How to declare tax on cryptoassets in your Hungarian 2021 income tax return
The Hungarian resident individuals’ income derived from crypto transactions in 2021 must be declared in their personal income tax returns which are due on 20 May 2022. This year, individuals will have the opportunity to decide whether to pay the tax as per the general rule or to apply the new regulations. What exactly is it about?
- What is a cryptoasset?
By cryptoassets, the Personal Income Tax Act (hereinafter: PIT Act) means a digital currency of value or rights, capable of being transferred and stored electronically with the application of distributed ledger or similar technology.
- Tax liability until 2022
Previously (and as a general rule, in 2021, too), revenues from cryptocurrency mining were taxed as income from self-employment, whereas gains from the sale of cryptoassets were taxed according to the rules of other income (therefore, various tax benefits could be used on this income, e.g. family or personal disability tax benefit). Other income is liable to 15% personal income tax and 15.5% social contribution tax (in 2021, 87% of the assessed income should be taken into account as tax base in this case).
- Tax liability from 2022
From 1 January 2022, as a result of the amendment of the Hungarian PIT Act, the income from a cryptoasset is no longer part of the consolidated tax base, but is considered to be separately taxable income. A 15% personal income tax obligation arises on this type of income, but no social contribution tax should be payable, with no tax benefits available. Provided that certain conditions are met, transaction income that does not exceed annually the minimum wage should be tax exempt.

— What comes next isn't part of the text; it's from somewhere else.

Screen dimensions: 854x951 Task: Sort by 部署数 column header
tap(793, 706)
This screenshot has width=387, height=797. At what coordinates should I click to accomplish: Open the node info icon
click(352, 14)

An executed transaction should be taxable only if the cryptoasset is “retrieved from the cryptoworld”, that is, the conversion of a cryptoasset into another cryptoasset should be non-taxable, conversion into a fiat currency (i.e. any legal tender) should be liable to tax, whereas if an individual pays, without conversion, by a cryptoasset for a real estate or any other asset (e.g.: car, computer, etc.) or contributes it into a company’s share capital, it should also be taxable. In this case, the market value of the cryptoasset should be considered as the basis for tax calculation. The latter rule, by the way, applies to all sales: revenue must always be calculated at fair market value.
Expenses related to the acquisition of cryptoassets for the current year are eligible (i.e. the market value at the time of acquisition, the related banking and transaction costs, etc.). It allows for further tax planning that the loss can be deferred for two years: if there is a loss in one year, it is also worth declaring, because in the next two years this loss can be used against the realised revenue, and if a profitable year is followed by a loss-making year, the tax payable in the subsequent (profitable) year can be reduced by the tax calculated on the amount of the previous year’s loss. It is important that the loss cannot be carried forward for longer than two years, therefore, after two loss-making years, it is worth considering how the loss carry-forward may be utilised.
- Options available in 2021 PIT return
In this year's personal income tax return, individuals can choose whether to apply the general, or the new rules for taxation of gains / losses derived from cryptoassets. If they opt for taxation under the new rules, then they can also provide for losses in the 2021 return. If a cryptoasset was purchased in the 2021 tax year, but was not sold until after 2021, it may be worthwhile to declare its cost as a transaction loss in the 2021 PIT return, otherwise it will not be recognised later against the transaction income. It should not be allowed to amend the 2021 PIT return later by way of filing a corrective tax return in this particular case.
- „Tax amnesty”
As an incentive for individuals to declare their income earned on cryptoassets, a 5-year tax amnesty has also been announced: those, who have not declared any income on cryptoassets so far, should be eligible for a tax amnesty for a period of 5 years, which should be included in the 2022 return. The eligibility criteria are as follows: the individual has not declared any cryptoasset income prior to 2021 and has chosen the tax rules introduced in 2022 for all previous transactions of this type.
- Income from foreign sources
Most of the cryptoasset transactions are carried out on foreign trading platforms, therefore, individuals earn income from foreign sources. In this case, the provisions of the relevant double taxation treaty should also be taken into account. Under some of the treaties, the source country may also have the right to tax. It is definitely worth seeking professional help in order to determine the tax liability correctly.
Further taxation issues should arise, if a service is paid in cryptocurrency, or if employees receive cryptoassets as part of an employee loyalty program.